Quando há algo dentro de ti que sem motivo aparente pede para ser olhado e cuidado. Ficas com o tema, começa até a chegar alguma informação, mas até começar a cuidar leva algum tempo.
Até que pautadamente começas a olhar e prestar atenção, começas a trabalhar, porque algo em ti intuiu que devia fazê-lo, sem a tomada de consciência real.

E se algo dentro te leva a começar a fazer, a atuar para tomar consistência precisa de ter mais informação, que vai sendo dada momento a momento. E ainda assim, quando se começa a aprofundar na ferida e se descobre que ela é profunda e aí está à tua espera, há um embate.
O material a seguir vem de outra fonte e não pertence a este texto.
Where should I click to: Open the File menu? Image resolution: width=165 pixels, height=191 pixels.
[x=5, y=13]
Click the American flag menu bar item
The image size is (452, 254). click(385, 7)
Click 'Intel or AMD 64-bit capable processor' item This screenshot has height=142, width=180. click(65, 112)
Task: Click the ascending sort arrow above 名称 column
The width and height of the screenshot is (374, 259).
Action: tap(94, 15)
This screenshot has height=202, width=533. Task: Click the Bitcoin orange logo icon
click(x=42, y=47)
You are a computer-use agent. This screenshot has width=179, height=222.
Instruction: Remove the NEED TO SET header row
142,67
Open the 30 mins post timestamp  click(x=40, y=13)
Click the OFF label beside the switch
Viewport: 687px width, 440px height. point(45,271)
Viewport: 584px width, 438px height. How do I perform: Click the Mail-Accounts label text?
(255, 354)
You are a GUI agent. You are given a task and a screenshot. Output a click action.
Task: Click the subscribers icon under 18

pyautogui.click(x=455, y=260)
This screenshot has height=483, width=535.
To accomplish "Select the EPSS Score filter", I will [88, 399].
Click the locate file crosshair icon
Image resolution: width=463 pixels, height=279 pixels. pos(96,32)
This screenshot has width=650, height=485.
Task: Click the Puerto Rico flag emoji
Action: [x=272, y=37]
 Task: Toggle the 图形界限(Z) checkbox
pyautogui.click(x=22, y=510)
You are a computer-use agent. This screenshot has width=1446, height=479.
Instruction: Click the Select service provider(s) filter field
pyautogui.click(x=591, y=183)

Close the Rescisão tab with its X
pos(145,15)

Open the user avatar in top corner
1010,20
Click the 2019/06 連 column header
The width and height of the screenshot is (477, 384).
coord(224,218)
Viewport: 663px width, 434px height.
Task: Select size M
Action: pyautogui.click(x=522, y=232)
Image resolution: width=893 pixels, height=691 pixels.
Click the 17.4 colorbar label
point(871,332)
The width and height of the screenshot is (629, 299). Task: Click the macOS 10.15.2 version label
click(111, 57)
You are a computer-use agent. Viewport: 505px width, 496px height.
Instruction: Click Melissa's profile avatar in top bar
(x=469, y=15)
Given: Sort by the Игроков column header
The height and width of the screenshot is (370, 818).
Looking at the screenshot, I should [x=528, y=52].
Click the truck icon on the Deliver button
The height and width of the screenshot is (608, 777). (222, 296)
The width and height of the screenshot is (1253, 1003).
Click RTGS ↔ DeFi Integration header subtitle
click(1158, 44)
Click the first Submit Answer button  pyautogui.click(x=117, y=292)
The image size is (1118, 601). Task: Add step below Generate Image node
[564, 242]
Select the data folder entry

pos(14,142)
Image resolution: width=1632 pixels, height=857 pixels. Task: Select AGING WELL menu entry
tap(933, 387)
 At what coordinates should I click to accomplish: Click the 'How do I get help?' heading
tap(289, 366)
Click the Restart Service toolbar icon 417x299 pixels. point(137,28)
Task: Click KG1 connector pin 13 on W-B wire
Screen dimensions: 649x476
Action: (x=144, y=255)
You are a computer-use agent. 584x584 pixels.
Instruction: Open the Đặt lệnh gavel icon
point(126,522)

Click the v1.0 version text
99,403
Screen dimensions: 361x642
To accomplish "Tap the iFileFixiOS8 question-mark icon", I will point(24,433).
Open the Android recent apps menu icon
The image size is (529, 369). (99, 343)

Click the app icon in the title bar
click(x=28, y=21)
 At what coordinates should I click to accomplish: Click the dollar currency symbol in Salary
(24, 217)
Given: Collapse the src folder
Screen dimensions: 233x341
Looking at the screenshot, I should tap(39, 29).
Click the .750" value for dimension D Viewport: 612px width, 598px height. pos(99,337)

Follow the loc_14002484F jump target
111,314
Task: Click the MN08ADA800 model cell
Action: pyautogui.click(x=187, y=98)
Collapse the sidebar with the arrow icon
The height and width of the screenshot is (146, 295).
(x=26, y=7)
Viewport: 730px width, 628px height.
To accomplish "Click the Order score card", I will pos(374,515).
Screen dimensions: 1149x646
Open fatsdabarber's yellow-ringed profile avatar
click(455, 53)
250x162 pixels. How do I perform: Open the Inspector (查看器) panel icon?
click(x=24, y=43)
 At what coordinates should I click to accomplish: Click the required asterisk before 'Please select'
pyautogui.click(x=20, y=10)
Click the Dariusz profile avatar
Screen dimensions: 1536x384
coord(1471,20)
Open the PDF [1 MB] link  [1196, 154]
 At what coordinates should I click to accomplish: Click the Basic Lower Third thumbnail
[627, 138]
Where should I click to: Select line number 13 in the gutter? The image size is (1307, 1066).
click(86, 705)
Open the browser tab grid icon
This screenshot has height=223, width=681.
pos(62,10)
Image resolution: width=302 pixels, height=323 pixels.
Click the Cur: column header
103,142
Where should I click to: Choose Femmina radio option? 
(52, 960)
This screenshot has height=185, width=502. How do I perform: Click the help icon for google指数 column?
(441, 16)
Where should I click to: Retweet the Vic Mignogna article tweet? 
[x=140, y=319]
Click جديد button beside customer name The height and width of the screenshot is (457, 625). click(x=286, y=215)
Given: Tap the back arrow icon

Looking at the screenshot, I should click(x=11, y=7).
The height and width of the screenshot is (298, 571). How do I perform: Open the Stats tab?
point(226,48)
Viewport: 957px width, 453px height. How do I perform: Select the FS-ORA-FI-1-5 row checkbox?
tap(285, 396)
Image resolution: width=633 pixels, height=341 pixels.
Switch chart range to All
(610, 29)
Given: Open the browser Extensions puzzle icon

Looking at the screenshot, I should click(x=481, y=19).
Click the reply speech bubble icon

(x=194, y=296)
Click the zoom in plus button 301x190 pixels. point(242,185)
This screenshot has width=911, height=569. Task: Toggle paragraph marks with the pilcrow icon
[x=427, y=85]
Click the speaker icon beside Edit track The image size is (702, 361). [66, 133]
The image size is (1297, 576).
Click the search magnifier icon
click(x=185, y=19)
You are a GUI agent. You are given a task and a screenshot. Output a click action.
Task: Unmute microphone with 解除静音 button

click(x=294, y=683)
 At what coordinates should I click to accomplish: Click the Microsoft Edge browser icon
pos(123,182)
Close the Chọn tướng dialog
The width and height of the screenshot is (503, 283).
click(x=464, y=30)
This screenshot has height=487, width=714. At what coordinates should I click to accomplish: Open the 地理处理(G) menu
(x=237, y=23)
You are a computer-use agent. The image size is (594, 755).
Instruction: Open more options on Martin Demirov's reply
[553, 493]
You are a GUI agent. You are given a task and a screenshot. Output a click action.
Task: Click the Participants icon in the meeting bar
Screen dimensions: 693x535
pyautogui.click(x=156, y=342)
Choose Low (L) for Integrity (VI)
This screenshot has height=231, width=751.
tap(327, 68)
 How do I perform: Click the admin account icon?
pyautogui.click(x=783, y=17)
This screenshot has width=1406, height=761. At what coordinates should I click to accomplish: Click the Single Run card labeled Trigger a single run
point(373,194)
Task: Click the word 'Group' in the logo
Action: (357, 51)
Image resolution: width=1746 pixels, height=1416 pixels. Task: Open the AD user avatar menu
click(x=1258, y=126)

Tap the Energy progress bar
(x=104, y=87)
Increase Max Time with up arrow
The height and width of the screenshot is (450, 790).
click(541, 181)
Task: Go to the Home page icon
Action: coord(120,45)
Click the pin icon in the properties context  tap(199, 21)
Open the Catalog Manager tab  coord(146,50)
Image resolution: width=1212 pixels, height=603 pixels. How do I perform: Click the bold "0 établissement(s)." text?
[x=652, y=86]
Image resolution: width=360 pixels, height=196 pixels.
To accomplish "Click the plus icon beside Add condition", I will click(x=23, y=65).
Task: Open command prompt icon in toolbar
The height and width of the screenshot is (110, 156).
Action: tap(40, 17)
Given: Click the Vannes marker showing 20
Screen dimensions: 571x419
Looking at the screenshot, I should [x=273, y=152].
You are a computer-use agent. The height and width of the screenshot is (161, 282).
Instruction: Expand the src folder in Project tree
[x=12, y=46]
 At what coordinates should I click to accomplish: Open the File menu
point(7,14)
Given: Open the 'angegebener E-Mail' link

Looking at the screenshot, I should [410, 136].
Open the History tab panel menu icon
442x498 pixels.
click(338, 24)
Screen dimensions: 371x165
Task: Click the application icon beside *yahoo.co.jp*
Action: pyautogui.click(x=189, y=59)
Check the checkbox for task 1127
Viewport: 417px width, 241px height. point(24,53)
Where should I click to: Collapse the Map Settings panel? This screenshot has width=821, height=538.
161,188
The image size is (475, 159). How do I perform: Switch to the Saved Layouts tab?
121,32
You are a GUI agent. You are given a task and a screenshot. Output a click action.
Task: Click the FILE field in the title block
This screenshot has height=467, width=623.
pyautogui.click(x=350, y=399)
Embate, porque não conseguiste travá-la, porque ela desenvolveu-se, ainda que já tenhas começado a dar passinhos para tratá-la. E toda uma revisão te passa pela mente, do que ainda não estou a fazer e do que poderei fazer melhor. Já que até aqui não foi suficiente.

Despertam algumas emoções de desânimo, de recolhimento, de preferir não ver e encarar, como se apetecesse embrulhar-me na minha concha e ficar quietinha até a tempestade passar. Mas no momento do embate, todas as circunstâncias que a vida apresentou foram outras. Cruzamentos com pessoas que não via há anos e conversas de vida. De momentos difíceis e da luta constante diária para se manter ao de cima. Os vaivéns entre o querer estar aqui e o querer partir. E como estes relatos na 1ª pessoa marcam. E a seguir outro cruzamento com alguém que apenas estive num workshop há 5 anos atrás, postura imponente, formal e refinada. E enquanto almoçava, já tardiamente essa pessoa estava sentada na mesa ao lado, mas quando passei meteu-se comigo, sem que me reconhecesse. O seu aspeto tinha mudado, cabelo comprido, com um ar selvagem, solto e embriagado, falando e rindo sozinho. Não esperava ele que ao se meter comigo, eu lhe tratasse pelo nome. Até que lá fez o reconhecimento e foram uns bons 40 minutos de conversa. Fiquei a pensar o que se teria passado com esta pessoa para estar em tal estado e ao mesmo tempo uma compaixão enorme, reconhecendo que aquela pessoa podia ser eu. Há circunstâncias, eventos que efetivamente modificam a nossa forma de lidar com a vida, embates, explosões, perdas, enfim... quando se deixa de saber gerir o que se passa cá dentro.

E perante estes eventos, o meu "embate" ficou em suspenso, à espera que eu pudesse parar e olhar para ele. Mas sem dúvida observar ao redor também nos coloca em perspetiva para voltar a olhar para o "nosso" drama de forma renovada.

E se o "problema", a "doença" se mostra é também a vida a dar o sinal que chegou a oportunidade de curar. É o momento de arregaçar as mangas e fazer-se à estrada, com nova forma de agir. E se ainda não se sabe bem o como, não tem mal. Só precisas de te disponibilizar e dizer, estou aqui, estou pronta! A vida encarrega-se de ir mostrando os caminhos e indicando o rumo a seguir.

Os desafios, esses vão estar sempre para que possas aprender e descobrir novas formas, sempre. E estás sempre a fazer um excelente trabalho, pois é com a consciência do momento e ela que te vai criando oportunidades de poderes evoluir e ganhar cada vez mais consciência. E sei que hoje, este embate foi melhor gerido do que se tivesse sido há uns anos atrás. Apesar do embate, não houve surpresa, pois parte de mim já intuía que era aqui que tinha de trabalhar.